C’è poi, appunto e soprattutto, la battaglia per la libertà che diventa tremendo martirio. Ma neppure in quel terribile momento ci si può fermare: tornato a casa (era stato incarcerato a sua volta) e appreso della fine di tutti i suoi figli, Papà Alcide sa che deve ricominciare tutto da capo, e insegnare questa volta ai nipoti.

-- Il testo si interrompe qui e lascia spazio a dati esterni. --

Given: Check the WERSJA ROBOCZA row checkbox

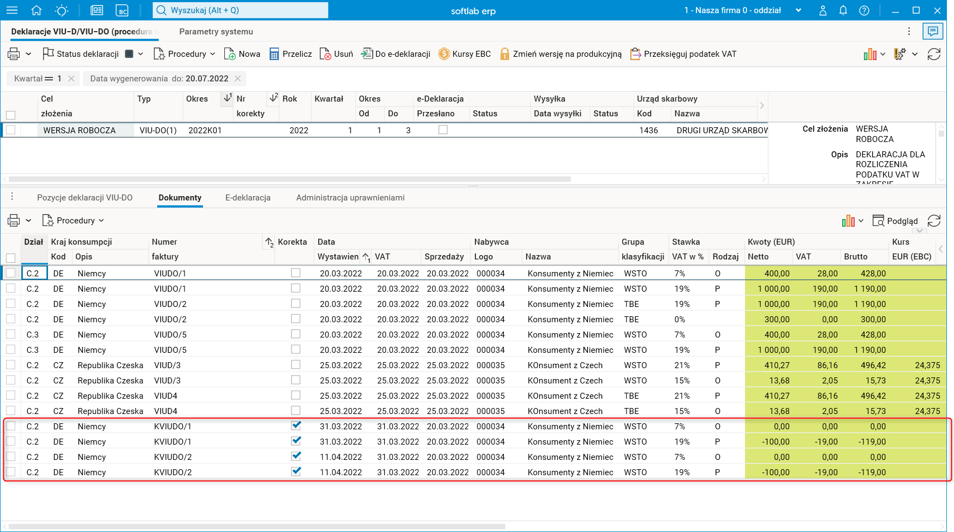Looking at the screenshot, I should [x=11, y=130].
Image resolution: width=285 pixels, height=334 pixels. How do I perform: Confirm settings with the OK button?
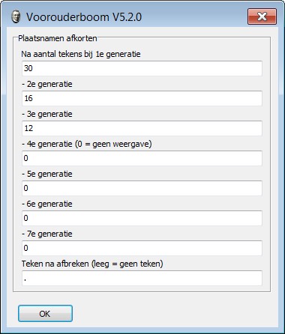(x=45, y=314)
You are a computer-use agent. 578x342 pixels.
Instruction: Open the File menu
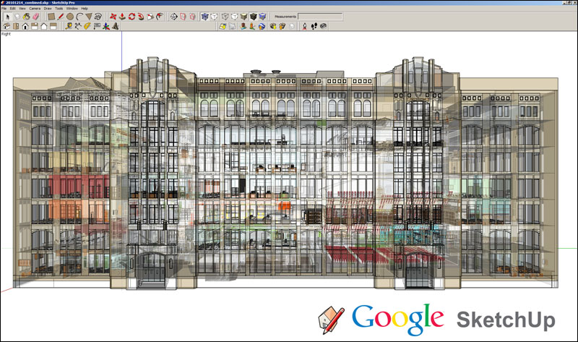point(4,8)
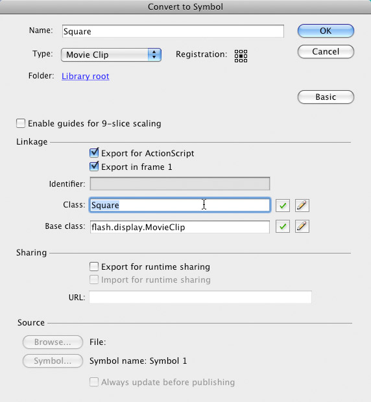Check Export for runtime sharing
The width and height of the screenshot is (371, 402).
[x=94, y=266]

Perchè “il raccolto non viene da sè: bisogna coltivare e faticare, perchè non vada a male”.

Con un desiderio, che a leggerlo nei nostri giorni bui mette ancor più tenerezza: “Per la salvezza non c’è che un mezzo: che gli italiani si riconoscano fratelli, che non si facciano dividere dalle bugie e dagli odi, che nascia finalmente l’unità degli animi”… “Che il cielo si schiarisca, che sull’Italia torni la pace, e la concordia, che i nostri morti ispirino i vivi, che il loro sacrificio scavi profondo nel cuore della terra e degli uomini”. Allora, concludeva papà Alcide, potrò dire: “L’Italia vostra è salva, riposate in pace, figli miei”.

Ecco il libro che avrebbe fatto bene a leggere il presidente del Senato…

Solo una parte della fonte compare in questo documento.